====== EXTRACTED DATA ======

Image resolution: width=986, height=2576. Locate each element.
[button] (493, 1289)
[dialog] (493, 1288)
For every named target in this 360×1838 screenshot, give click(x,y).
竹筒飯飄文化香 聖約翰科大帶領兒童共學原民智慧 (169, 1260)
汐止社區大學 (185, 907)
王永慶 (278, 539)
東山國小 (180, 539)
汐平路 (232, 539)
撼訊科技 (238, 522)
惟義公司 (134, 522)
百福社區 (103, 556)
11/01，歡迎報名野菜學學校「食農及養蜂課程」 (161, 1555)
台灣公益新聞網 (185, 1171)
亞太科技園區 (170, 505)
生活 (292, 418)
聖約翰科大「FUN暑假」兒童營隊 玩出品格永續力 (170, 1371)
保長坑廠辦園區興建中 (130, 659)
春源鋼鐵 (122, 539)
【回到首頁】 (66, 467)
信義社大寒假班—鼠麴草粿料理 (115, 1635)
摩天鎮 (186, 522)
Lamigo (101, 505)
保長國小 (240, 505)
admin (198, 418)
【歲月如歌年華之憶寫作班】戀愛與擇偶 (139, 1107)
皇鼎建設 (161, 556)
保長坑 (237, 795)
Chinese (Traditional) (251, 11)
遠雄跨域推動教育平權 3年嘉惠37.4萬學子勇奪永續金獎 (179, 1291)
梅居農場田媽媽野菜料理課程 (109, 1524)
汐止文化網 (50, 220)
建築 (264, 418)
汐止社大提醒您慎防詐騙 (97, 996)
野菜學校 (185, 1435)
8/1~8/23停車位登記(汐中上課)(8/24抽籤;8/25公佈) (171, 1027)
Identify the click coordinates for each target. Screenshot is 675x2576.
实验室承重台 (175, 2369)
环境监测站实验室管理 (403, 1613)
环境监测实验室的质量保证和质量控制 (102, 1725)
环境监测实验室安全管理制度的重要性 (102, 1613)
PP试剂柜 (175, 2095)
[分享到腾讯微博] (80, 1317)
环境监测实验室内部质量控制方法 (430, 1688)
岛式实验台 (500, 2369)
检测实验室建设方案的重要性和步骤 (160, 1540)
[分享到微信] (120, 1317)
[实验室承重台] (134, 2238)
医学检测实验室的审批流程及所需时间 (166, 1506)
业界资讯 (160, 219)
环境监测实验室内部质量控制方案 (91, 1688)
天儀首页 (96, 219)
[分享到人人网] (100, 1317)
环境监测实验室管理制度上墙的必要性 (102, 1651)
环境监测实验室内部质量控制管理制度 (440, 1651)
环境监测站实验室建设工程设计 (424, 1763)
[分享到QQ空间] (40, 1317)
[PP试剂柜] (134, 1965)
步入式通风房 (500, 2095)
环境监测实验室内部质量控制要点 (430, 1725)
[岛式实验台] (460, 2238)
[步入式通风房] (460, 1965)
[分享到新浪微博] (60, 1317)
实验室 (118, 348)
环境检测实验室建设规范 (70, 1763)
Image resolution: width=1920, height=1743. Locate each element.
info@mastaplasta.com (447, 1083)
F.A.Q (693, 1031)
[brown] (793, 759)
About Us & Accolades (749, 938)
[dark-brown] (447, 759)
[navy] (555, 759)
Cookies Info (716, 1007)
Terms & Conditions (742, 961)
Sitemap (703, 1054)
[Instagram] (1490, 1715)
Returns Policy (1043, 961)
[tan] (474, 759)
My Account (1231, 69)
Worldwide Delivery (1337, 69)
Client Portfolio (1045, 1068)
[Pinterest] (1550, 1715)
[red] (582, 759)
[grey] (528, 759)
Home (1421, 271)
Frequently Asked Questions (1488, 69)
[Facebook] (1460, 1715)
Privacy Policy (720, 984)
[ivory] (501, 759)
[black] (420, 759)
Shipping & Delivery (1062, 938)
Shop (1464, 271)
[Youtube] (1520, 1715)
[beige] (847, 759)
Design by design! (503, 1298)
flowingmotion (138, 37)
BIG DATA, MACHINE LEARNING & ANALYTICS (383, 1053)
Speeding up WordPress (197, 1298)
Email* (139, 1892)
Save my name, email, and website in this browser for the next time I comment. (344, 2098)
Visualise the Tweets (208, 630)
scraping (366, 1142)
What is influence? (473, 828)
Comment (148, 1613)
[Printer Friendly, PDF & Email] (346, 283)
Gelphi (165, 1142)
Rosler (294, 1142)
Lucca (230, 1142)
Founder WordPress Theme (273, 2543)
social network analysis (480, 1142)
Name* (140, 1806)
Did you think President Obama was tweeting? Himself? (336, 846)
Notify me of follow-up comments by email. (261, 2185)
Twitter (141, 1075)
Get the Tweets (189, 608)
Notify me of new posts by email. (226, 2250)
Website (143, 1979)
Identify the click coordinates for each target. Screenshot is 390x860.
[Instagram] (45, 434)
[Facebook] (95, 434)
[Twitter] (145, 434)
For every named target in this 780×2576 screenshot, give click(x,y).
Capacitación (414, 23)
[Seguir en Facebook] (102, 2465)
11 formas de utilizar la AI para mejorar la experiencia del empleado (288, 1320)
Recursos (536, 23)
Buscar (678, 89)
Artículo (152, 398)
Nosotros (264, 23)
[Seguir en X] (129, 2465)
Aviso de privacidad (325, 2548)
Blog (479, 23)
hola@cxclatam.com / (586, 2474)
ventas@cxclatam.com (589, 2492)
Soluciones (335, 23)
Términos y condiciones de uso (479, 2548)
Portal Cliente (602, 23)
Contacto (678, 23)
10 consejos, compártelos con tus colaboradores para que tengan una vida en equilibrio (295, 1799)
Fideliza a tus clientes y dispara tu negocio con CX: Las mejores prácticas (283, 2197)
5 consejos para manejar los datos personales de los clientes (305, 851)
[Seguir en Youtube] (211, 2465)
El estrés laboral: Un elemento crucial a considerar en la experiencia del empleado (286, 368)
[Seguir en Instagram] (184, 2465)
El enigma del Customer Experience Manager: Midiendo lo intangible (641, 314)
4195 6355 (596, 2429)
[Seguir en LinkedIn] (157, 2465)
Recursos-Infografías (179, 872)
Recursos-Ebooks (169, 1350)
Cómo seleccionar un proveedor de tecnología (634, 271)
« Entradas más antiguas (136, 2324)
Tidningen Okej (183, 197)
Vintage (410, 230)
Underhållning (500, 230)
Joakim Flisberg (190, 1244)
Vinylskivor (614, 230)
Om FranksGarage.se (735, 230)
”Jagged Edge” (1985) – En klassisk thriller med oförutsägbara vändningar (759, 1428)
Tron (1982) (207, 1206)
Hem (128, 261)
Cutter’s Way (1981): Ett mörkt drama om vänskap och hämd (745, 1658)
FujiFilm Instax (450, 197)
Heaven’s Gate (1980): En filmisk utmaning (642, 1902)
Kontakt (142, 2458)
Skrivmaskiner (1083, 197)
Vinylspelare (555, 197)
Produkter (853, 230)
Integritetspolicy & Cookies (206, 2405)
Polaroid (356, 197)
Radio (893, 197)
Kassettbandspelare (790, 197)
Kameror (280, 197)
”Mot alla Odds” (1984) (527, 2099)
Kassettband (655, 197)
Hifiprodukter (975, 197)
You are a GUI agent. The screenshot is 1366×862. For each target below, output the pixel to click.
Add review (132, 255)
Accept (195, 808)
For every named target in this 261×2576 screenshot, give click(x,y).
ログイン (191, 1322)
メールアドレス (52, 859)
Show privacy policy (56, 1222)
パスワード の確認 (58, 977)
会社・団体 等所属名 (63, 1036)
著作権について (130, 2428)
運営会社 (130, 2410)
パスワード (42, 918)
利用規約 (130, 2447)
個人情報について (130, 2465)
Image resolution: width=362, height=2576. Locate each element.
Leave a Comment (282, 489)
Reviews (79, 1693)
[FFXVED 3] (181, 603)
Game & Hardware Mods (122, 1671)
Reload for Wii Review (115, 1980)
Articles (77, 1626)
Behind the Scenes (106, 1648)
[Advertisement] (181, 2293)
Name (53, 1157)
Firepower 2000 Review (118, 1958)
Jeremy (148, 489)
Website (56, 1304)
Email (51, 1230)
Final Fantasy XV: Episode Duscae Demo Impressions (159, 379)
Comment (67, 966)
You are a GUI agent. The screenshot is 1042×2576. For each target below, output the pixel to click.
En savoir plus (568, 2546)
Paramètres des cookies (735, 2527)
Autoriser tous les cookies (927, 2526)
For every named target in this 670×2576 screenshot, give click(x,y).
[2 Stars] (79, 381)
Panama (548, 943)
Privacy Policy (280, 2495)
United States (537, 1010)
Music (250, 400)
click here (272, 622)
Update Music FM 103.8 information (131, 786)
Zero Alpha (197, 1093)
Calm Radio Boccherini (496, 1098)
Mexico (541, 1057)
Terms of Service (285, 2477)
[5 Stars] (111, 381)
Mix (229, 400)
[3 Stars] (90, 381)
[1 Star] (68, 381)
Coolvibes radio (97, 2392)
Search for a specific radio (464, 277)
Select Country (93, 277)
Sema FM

======

### GOAL OF THE EXERCISE
Working from the records above, write out verbatim only the lines from the line containing "Accept (195, 808)" through the line containing "Leave a Comment (282, 489)".

### WRITTEN ANSWER
Accept (195, 808)
For every named target in this 261×2576 screenshot, give click(x,y).
ログイン (191, 1322)
メールアドレス (52, 859)
Show privacy policy (56, 1222)
パスワード の確認 (58, 977)
会社・団体 等所属名 (63, 1036)
著作権について (130, 2428)
運営会社 (130, 2410)
パスワード (42, 918)
利用規約 (130, 2447)
個人情報について (130, 2465)
Image resolution: width=362, height=2576. Locate each element.
Leave a Comment (282, 489)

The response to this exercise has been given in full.